» Short task:
Please repeat the usury opinion from "MR. FEATHERSTONE, Circuit" and going on through "to the Bank.", substituting "the borrower" for "Miss Heyward".

» Excerpt to read:

---------------

If this case is affirmed, the statutes against usury are dead. Any money-lending concern can employ a loan agent who will charge for himself unlimited usury, and no one can show that behind closed doors the money-lender himself not only got his legal eight per cent., but another eight per cent. too.
MR. CHIEF JUSTICE GARY concurs.
MR. FEATHERSTONE, Circuit Judge: I concur in the result of the opinions of the Chief Justice and Mr. Justice Watts, and think the judgment of the Circuit Court ought to be reversed for the following reasons:
The loan was made by the Bank through its president, Mr. Brown, Miss Heyward agreeing to pay eight per cent. to the Bank and two per cent. to the president of the Bank.
The record shows that no other officer of the Bank had anything to do with making the contract. In so far as the transaction was concerned, the president was the Bank and his knowledge must be imputed to the Bank.
The general rule beyond doubt is that notice to the agent is notice to his principal, and this rule is probably more stringent in the case of corporations than natural persons.
To this rule there are some well-defined exceptions, but we are concerned with the facts in the present case, which, in my opinion, do not place it within any of the exceptions to the general rule. *Page 212 
The Circuit Judge relied upon some South Carolina cases, which do not seem to me to control.
In Akers v. Rowan, 33 S.C. 451; 12 S.E., 165; 10 L.R.A., 705, it was sought to charge the bank with the knowledge of Col. Sloan, one of its directors and its attorney, which knowledge he had obtained while acting as attorney for one Robbins, which the Court said could not be done. Col. Sloan was not acting for the bank, and the Court said he could not have imparted the information without a breach of duty to his client.
In Rapley v. Klugh, 40 S.C. 150; 18 S.E., 680, the Court held that the knowledge of the president acquired in the purchase of land conveyed to the corporation, and afterwards conveyed by it to the president and another, must be imputed to the grantees of the bank.

---------------

Pointing records for the text and its elements:
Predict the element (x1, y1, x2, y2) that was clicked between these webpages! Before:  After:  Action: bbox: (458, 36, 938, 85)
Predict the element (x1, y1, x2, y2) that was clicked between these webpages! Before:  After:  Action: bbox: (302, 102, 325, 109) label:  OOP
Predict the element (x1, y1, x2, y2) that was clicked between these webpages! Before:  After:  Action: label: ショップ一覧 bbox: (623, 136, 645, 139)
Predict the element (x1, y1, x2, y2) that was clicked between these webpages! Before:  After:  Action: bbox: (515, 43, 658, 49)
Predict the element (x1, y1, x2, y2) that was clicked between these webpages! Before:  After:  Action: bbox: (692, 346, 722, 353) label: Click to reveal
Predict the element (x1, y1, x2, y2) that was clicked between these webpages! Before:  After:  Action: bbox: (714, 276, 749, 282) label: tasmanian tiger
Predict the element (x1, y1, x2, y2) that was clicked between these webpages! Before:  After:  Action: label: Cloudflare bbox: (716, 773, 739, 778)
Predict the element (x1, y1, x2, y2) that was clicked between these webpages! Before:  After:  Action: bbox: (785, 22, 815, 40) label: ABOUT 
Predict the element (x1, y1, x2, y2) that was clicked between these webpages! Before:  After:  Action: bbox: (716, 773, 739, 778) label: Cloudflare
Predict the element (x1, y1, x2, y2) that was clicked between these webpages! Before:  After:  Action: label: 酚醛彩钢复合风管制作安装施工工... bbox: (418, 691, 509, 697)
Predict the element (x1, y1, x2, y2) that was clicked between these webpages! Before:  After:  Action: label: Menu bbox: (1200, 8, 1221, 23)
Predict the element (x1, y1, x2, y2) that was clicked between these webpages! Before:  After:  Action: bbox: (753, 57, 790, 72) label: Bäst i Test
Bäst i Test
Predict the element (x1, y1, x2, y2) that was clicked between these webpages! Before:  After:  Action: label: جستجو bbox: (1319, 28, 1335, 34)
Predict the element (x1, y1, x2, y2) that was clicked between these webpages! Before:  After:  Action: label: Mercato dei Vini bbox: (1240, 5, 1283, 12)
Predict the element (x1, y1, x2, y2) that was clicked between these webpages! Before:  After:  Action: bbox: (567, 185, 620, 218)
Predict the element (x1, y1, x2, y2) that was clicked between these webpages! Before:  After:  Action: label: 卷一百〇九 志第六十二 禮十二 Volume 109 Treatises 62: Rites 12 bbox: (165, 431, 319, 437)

---------------

» Output below:
MR. FEATHERSTONE, Circuit Judge: I concur in the result of the opinions of the Chief Justice and Mr. Justice Watts, and think the judgment of the Circuit Court ought to be reversed for the following reasons:
The loan was made by the Bank through its president, Mr. Brown, the borrower agreeing to pay eight per cent. to the Bank and two per cent. to the president of the Bank.
The record shows that no other officer of the Bank had anything to do with making the contract. In so far as the transaction was concerned, the president was the Bank and his knowledge must be imputed to the Bank.